Johnson committed to the €22 billion annual goal as part of a long-term commitment to boost total research and development (R&D) spending to 2.4 percent of GDP by 2027. This would cement Britain as a “science superpower,” the prime minister said in June.

Under the plans now being considered by ministers, science funding would increase at a slower pace, reaching between £19.5 billion and £21 billion in 2024-25, according to one official familiar with the discussions. The £22 billion per year target will be missed “by a year or two,” the official said.

A second official confirmed the Treasury is pushing for cuts in a move to reduce public debt, and said the issue is a “very lively discussion” in the run-up to Wednesday’s budget.

Leaders of the country’s academic societies are lobbying Chancellor Rishi Sunak to resist the cuts, arguing the timing could not be worse. Researchers fear being shut out from Horizon Europe, the EU’s major science funding program, as a result of a row between Brussels and London over trade arrangements in Northern Ireland.

Domestic science funding also took a hit earlier this year when the government cut aid spending, part of which funds academics employed by U.K. universities to work on international development issues.

“If the government gives up on its R&D investment plans, it is hard not to conclude that it has basically given up on economic growth,” said Stian Westlake, chief executive of the Royal Statistical Society and a former science policy adviser to the government.

The non-profit Campaign for Science and Engineering estimates that delaying the £22 billion target by three years would lead to a loss of £11 billion of private investment in R&D. Without this money, the U.K. would fail to reach the 2.4 percent goal, the lobby group warned.

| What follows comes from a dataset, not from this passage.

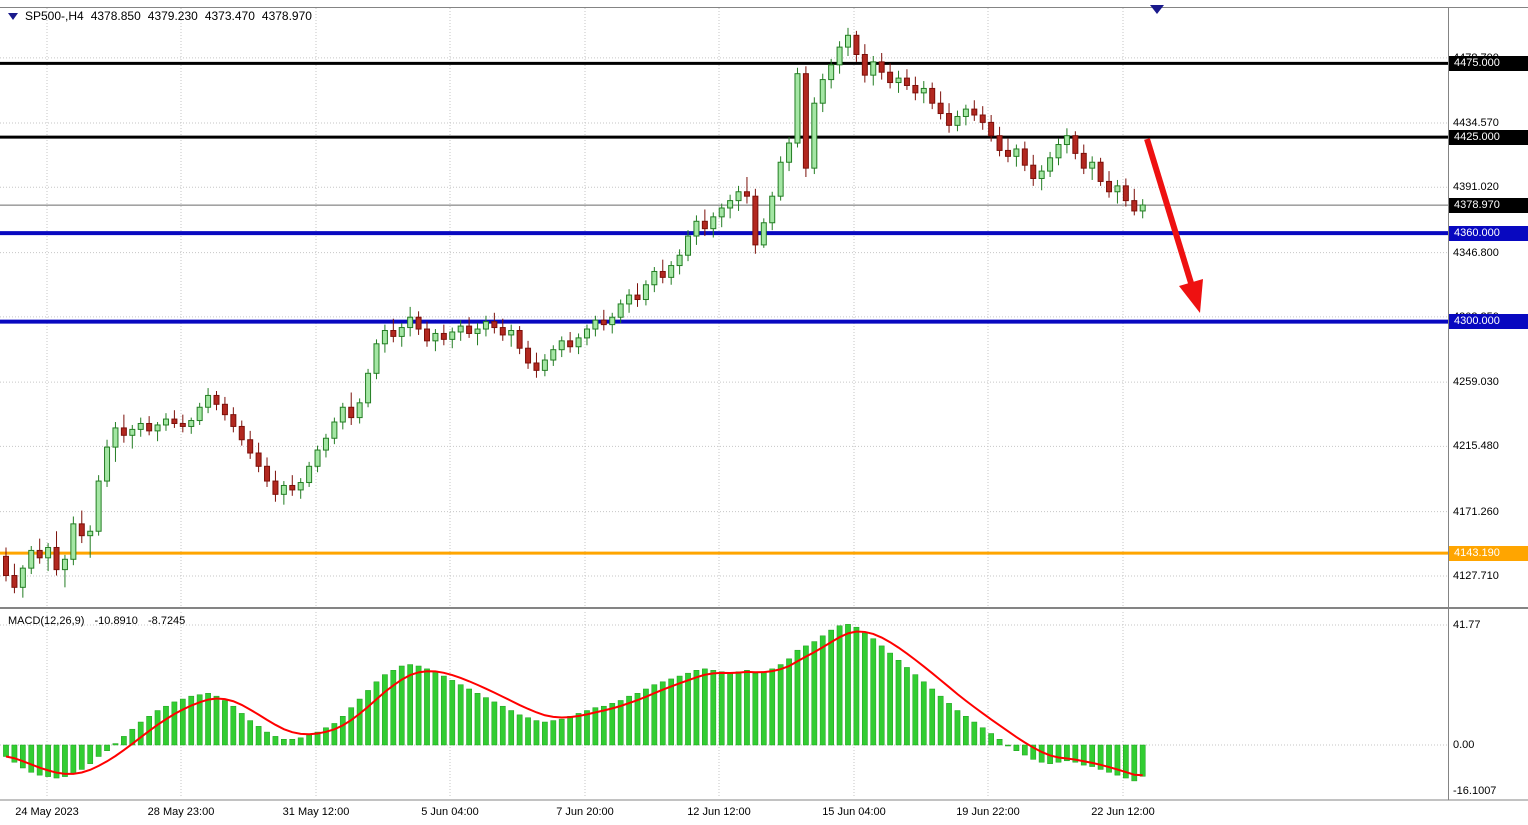 The image size is (1528, 825). I want to click on ohlc-low: 4373.470, so click(230, 16).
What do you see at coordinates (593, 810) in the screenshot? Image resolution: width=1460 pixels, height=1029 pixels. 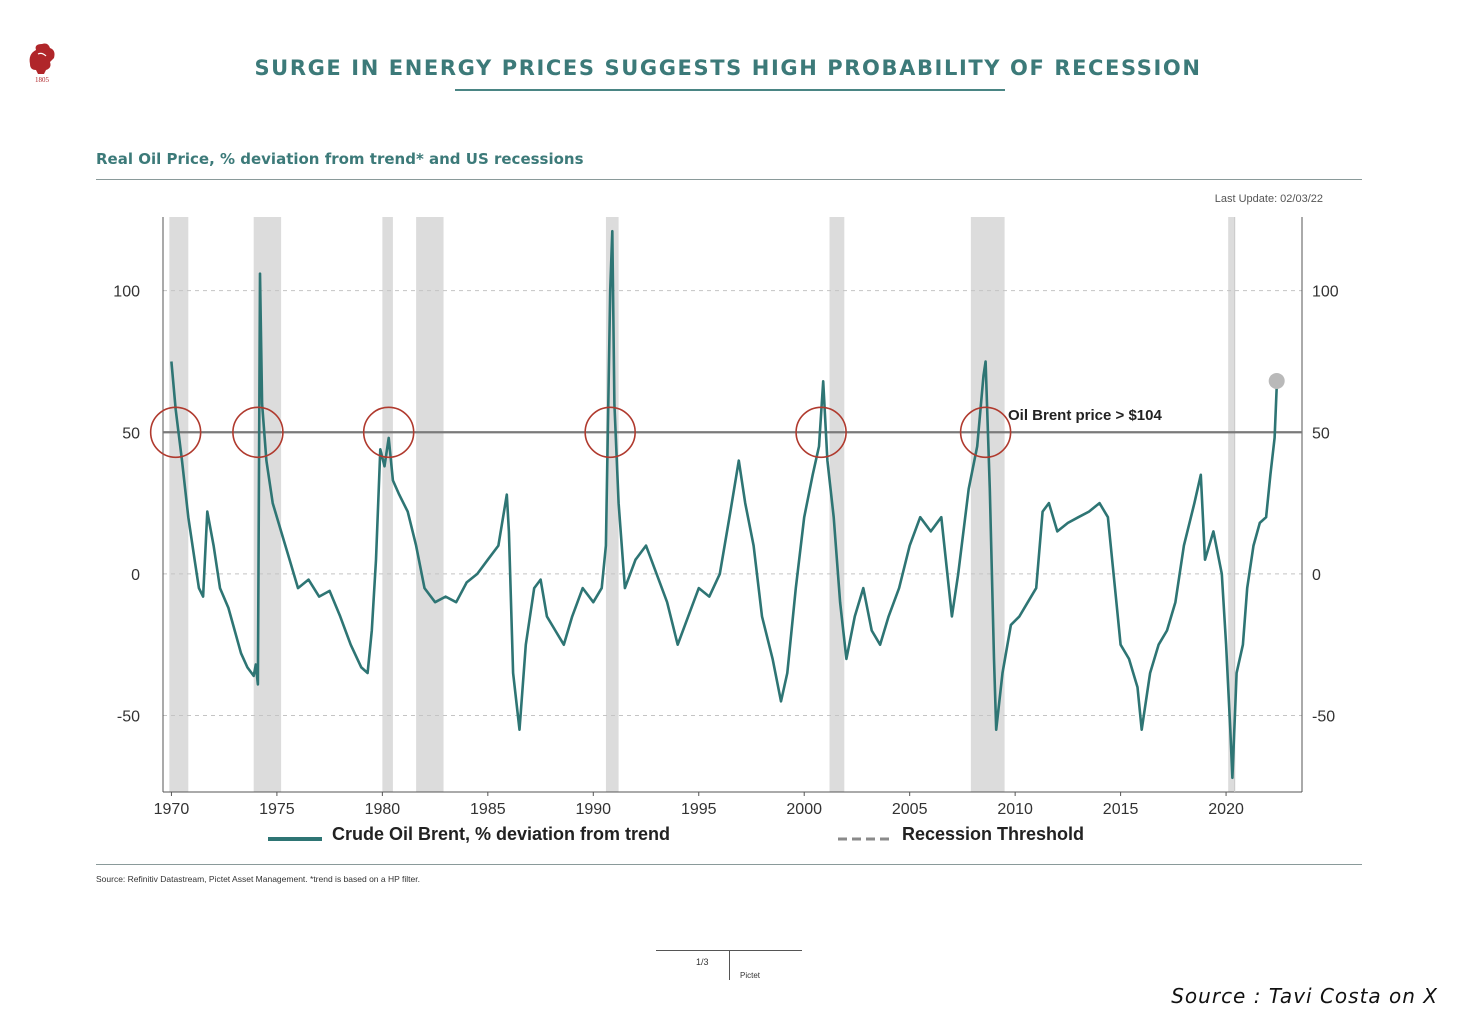 I see `x-tick-1990: 1990` at bounding box center [593, 810].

After hearing the concerns in the U.K. parliament earlier this week, Greg Clark, the chair of the House of Commons science and technology committee, wrote to Johnson and Sunak urging them to “honour” the commitments made to U.K. researchers and warning them against the “immensely damaging” cuts to the target.

“At a time when the whole world has recognised the importance of science, technology and innovation to future prosperity as well as wellbeing, and when the UK has the advantage of a science and research base that is the envy of the world, it would be the wrong time to downgrade or defer the clear commitment that the Government has repeatedly, and quite rightly made, in ringing terms,” Clark said in his letter Thursday.

But Dominic Cummings, a former top aide to Johnson and a strong advocator for more science spending, said the sector needs a high profile public campaign such as those led by footballer Marcus Rashford to have an impact.

“If scientists et al want to stop this then they need to learn — only thing the trolley responds to is public pressure,” Cummings said in a tweet confirming he expected science spending to be downgraded.